West Hollywood’s city council voted to defund their sheriff’s department even though crime has jumped by an estimated 137% in the liberal city.
The narrowly passed vote, 3-2, will reduce the department’s officers from 60 to 56 in the coming year.
The reallocated fund will be used to pay for unarmed “security ambassadors” under a scheme called Block By Block, and to help fund a Russian art festival.
West Hollywood Defunds Police Despite 137% Surge In Crimehttps://t.co/5j1W5d00Ql
— Nathan Cappelletti (@cappelletti_n8) June 29, 2022
Lauren Meister, Democratic mayor of West Hollywood, voted against the plan. She called it illogical in light of the city’s surge in crime.
“I’m not going to vote for the budget if we cut the sheriff’s (funds),” Meister told local news site WeHoville.com.
“First of all, nobody has the gun problem that we have in this country. You can’t expect us to have a public safety team where most of the people aren’t armed in order to defend our citizens,” she said.
West Hollywood Sheriff’s Station polices the City of West Hollywood and the communities of Franklin Canyon, Universal City, and the Federal Enclave in West Los Angeles. This area is one of the top spots in Los Angeles for tourism, which includes Universal Studios.
Fellow councilman John M. Erickson voted in opposition to the plan.
“Community safety is our number one concern,” he told Fox News.
“When I’ve heard from countless residents about how they want to feel safer, that involves comprehensive planning and something that is not just drawn out over a decision.”

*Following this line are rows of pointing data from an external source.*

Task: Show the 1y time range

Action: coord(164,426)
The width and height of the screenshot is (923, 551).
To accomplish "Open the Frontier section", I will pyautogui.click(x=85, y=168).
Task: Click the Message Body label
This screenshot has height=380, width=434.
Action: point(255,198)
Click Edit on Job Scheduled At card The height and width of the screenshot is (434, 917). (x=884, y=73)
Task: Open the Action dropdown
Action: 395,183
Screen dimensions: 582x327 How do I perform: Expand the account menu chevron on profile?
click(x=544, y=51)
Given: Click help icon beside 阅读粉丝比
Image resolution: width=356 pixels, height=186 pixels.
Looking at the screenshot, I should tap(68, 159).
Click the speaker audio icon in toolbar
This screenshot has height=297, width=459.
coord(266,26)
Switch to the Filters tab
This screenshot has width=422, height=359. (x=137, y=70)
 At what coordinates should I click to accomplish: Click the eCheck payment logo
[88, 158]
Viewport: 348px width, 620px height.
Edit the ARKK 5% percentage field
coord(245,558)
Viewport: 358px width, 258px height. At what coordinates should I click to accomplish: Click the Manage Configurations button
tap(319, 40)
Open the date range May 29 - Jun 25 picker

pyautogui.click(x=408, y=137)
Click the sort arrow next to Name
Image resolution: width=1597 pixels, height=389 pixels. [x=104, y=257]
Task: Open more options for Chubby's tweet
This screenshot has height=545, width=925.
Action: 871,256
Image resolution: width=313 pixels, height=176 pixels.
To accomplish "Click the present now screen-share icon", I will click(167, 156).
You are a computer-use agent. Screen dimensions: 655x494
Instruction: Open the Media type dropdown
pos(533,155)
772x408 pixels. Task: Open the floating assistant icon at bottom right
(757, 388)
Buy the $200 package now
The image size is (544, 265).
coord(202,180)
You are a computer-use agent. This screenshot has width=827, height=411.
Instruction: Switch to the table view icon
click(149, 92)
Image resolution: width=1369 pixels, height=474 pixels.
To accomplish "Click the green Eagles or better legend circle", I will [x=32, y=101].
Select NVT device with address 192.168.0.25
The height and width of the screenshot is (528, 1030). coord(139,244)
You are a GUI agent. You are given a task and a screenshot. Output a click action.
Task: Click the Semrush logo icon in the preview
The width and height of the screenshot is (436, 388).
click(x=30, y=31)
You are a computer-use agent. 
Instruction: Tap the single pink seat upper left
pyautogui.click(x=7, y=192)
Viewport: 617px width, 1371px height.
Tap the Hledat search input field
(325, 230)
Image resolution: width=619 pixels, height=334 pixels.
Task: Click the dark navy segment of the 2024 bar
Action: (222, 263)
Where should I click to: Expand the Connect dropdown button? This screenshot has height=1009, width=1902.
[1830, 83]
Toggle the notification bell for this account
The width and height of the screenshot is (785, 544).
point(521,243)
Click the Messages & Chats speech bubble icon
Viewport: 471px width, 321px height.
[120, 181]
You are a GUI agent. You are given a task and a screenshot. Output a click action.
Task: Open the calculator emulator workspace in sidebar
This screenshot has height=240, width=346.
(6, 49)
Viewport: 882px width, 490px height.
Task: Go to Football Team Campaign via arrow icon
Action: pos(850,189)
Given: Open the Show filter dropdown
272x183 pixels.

So West Hollywood votes to defund police while crime is up 127%. Just shows how the rich do NOT care about the poor. They have security and the poor deal with the crime and no protection. Wake up people! Democrats don’t care about you!!!
— Jen Short (@ezrider52) June 29, 2022
Sepi Shyne, who proposed the plan, said police officers cost too much. She said that the Block by Block program represented more “bang for the buck.”
“We need to be fiscally responsible,” said Shyne. “Reimagining policing means reallocating funding. You can’t just say it without actually doing it. Period.”
John D’Amico, another councilor who supports Shyne’s plan, emphasized that it will see more people patrolling the street through the Block by Block plan.
“In my mind, this is an increase of safety services with 60 additional eyes on the street working directly with the residents and the sheriff and code compliance and our social services providers – and two fewer deputies this fall,” he told Fox News in a statement.
The first two deputies will go in the fall. Three more will depart in the coming year, with one officer added for the entertainment division.